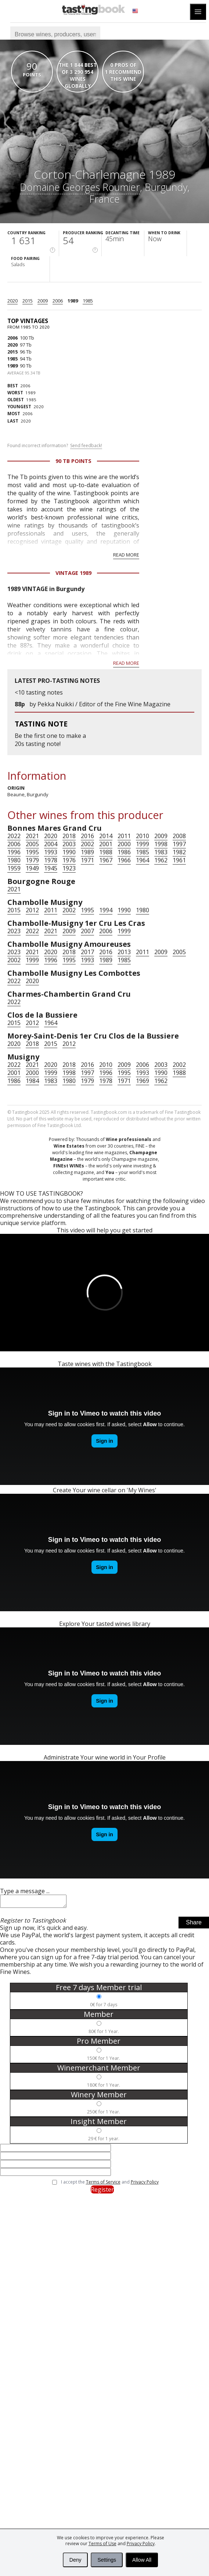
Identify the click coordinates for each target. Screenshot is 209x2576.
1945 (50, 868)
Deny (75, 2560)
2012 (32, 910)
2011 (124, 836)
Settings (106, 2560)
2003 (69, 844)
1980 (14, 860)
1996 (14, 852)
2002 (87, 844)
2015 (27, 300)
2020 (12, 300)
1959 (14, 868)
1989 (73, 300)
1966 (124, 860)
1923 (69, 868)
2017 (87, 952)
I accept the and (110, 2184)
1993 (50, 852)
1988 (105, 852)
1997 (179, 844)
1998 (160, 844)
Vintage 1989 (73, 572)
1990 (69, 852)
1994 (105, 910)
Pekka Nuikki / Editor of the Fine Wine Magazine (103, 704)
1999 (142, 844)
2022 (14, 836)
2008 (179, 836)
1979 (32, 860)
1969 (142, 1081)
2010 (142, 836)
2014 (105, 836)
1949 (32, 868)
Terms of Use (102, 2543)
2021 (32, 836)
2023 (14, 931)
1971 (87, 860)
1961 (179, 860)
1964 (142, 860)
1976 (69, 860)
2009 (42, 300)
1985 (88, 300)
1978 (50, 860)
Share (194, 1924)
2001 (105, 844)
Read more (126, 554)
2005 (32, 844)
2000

---

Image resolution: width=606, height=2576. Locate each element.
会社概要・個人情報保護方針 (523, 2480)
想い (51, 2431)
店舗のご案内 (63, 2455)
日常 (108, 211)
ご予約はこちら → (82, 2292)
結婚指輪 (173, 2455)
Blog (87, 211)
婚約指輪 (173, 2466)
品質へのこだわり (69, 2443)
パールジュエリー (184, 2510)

==

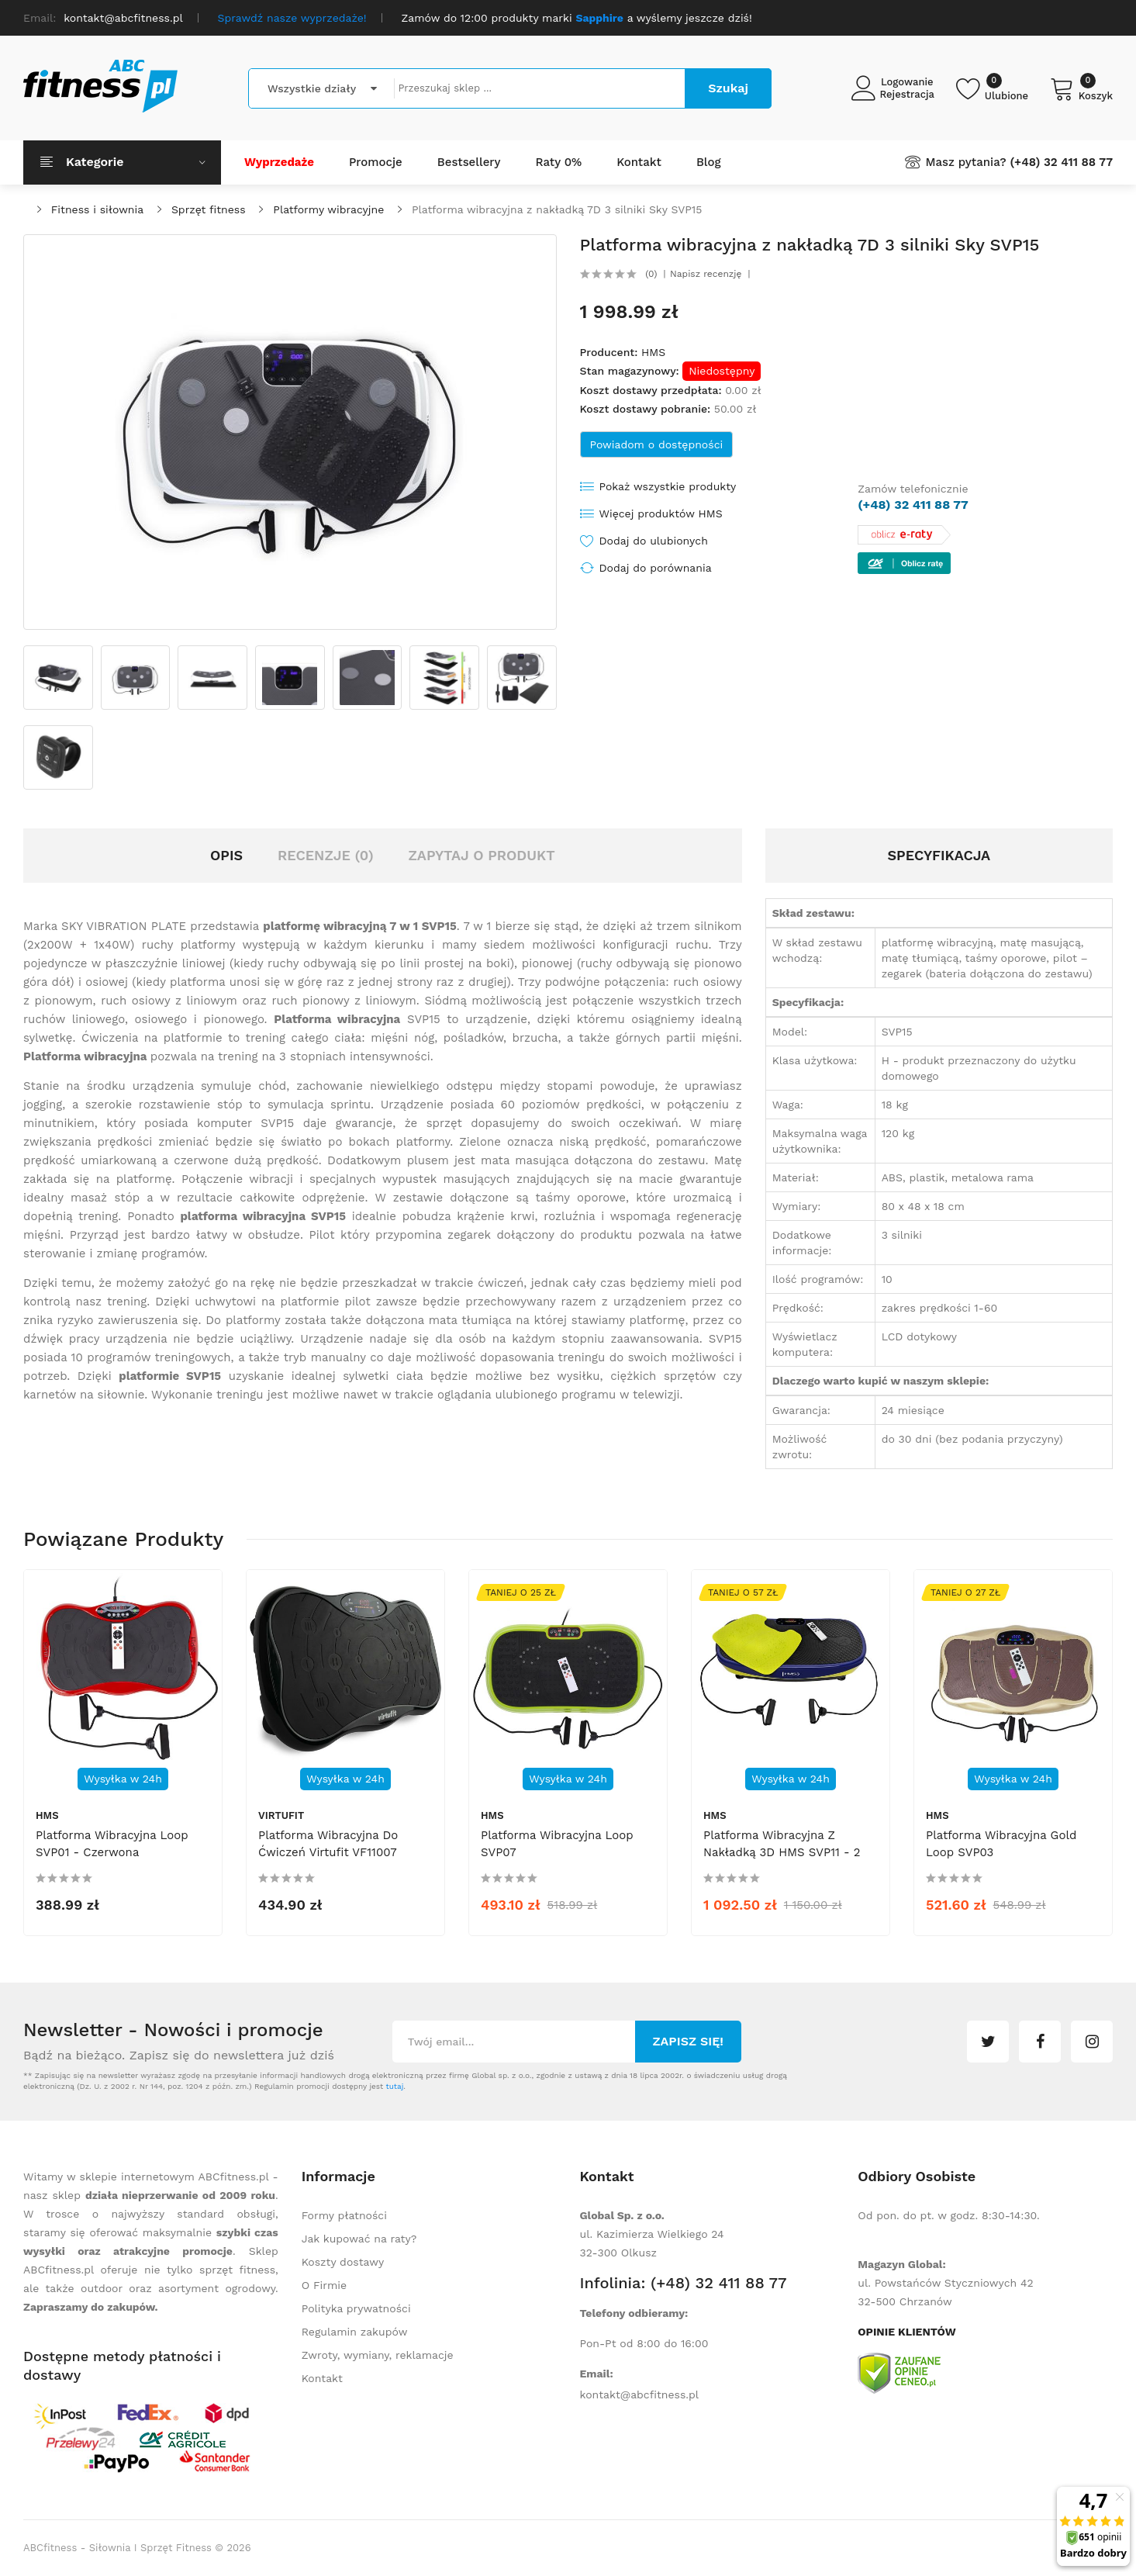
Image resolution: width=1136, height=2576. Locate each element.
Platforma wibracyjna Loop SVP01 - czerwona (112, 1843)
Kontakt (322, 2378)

* [What you are asked to do]:
Count the lines in the material above that contain the string "element" and give only the number.

* [Solution below]:
2